WHAT YOU ARE ASKED TO DO: Please reproduce the entries that follow, keeping each word intact.

┌─ INPUT

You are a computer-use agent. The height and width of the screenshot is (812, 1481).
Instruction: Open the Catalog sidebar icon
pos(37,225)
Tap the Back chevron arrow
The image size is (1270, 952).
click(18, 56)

└─

RESPONSE BOX:
You are a computer-use agent. The height and width of the screenshot is (812, 1481).
Instruction: Open the Catalog sidebar icon
pos(37,225)
Tap the Back chevron arrow
The image size is (1270, 952).
click(18, 56)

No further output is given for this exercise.